On 9 December 2021, the Commission launched its Communication (draft) ‘Guidelines on the application of EU competition law to collective bargaining agreements regarding the working conditions of solo self-employed persons’ (see here).
Article 101 of the Treaty on the functioning of the European Union (TFEU) prohibits ,
‘as incompatible with the internal market: all agreements between undertakings, decisions by associations of undertakings and concerted practices which may affect trade between Member States and which have as their object or effect the prevention, restriction or distortion of competition within the internal market, and in particular those which:
(a) directly or indirectly fix purchase or selling prices or any other trading conditions;… .’
Trade unions and employers’ associations are ‘undertakings’ in the sense of this prohibition.
Collective bargaining agreements between trade unions representing workers and employers or employers’ associations are not by definition exempt from the prohibition contained in Article 101 TFEU. Collective bargaining agreements in which wage levels or wage increases are set are in fact price-fixing agreements which based on that same article, would then be considered automatically void.

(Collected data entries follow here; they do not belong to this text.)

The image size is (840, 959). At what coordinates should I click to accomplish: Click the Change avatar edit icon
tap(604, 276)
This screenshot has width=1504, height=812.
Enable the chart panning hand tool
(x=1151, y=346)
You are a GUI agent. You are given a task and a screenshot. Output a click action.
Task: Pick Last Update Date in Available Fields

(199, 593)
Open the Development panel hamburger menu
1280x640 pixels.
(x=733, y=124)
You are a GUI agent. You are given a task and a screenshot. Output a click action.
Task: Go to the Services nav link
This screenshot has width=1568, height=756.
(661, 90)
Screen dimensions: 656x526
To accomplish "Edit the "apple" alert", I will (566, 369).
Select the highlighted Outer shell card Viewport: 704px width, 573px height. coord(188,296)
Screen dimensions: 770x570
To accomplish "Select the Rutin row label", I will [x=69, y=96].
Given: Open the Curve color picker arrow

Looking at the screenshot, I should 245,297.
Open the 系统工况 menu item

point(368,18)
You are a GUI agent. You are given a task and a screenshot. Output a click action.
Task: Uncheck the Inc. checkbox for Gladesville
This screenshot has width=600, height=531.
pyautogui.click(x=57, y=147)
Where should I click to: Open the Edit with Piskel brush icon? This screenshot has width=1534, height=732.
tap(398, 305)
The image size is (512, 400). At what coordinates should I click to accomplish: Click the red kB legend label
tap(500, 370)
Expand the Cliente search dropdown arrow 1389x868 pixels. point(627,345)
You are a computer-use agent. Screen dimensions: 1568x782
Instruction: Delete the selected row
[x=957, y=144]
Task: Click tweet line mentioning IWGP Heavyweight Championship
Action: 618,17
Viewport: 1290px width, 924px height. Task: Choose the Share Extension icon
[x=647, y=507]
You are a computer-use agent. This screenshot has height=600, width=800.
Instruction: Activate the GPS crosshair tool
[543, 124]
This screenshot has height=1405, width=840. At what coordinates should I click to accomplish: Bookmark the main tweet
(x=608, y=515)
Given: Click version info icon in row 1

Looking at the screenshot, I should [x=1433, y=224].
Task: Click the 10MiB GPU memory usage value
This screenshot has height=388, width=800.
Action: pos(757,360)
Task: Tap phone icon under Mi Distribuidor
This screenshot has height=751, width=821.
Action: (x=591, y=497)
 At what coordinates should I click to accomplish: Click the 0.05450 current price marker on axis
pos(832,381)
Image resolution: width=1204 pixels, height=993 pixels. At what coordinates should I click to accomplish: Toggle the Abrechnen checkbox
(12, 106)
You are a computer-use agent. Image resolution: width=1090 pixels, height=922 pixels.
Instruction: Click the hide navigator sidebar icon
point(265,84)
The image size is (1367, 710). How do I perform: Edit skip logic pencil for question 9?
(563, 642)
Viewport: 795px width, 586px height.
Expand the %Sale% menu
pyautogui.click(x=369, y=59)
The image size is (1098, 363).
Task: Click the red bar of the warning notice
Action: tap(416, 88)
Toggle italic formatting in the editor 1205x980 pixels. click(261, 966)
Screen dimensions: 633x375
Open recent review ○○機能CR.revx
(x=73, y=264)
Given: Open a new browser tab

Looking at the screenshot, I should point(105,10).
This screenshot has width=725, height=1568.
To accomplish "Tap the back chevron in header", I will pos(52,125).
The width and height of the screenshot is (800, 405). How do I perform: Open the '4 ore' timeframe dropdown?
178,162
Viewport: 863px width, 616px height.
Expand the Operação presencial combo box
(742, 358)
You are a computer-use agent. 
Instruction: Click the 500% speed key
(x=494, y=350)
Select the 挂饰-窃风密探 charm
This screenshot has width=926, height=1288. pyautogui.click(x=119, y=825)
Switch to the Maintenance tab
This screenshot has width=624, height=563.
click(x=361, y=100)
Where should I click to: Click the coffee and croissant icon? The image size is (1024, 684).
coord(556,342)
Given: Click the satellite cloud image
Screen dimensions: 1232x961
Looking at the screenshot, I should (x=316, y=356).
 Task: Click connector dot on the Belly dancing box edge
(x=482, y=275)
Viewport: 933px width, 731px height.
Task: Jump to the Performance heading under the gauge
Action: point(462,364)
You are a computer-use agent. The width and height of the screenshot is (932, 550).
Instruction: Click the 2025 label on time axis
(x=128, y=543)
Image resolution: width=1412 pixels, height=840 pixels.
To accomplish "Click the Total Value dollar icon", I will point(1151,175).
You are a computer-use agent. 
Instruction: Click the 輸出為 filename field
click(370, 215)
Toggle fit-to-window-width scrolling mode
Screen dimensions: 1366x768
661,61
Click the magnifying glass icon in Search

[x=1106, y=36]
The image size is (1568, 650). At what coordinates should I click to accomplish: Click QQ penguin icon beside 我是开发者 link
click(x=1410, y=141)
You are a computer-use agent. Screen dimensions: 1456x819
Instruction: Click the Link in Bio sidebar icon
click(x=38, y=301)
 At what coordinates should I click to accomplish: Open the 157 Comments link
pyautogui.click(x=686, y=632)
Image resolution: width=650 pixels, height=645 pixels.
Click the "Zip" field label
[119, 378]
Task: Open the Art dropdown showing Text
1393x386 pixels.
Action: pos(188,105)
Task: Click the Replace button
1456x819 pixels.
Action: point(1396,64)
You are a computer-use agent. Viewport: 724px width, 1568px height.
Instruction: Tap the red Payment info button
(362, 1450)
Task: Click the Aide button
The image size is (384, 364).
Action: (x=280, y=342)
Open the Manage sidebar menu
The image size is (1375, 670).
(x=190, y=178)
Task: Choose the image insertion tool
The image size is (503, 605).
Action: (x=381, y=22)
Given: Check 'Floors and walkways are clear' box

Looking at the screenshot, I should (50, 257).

The European Court of Justice stepped in in this area through a line of cases, taking into account EU social policy objectives and the importance the EU attaches to social dialogue and collective bargaining.
In 1999, the European Court of Justice held in the landmark Albany case that it:
‘is beyond question that certain restrictions of competition are inherent in collective agreements between organisations representing employers and workers. However, the social policy objectives pursued by such agreements would be seriously undermined if management and labour were subject to Article 85(1) of the Treaty’ (currently Article 101 TFEU).’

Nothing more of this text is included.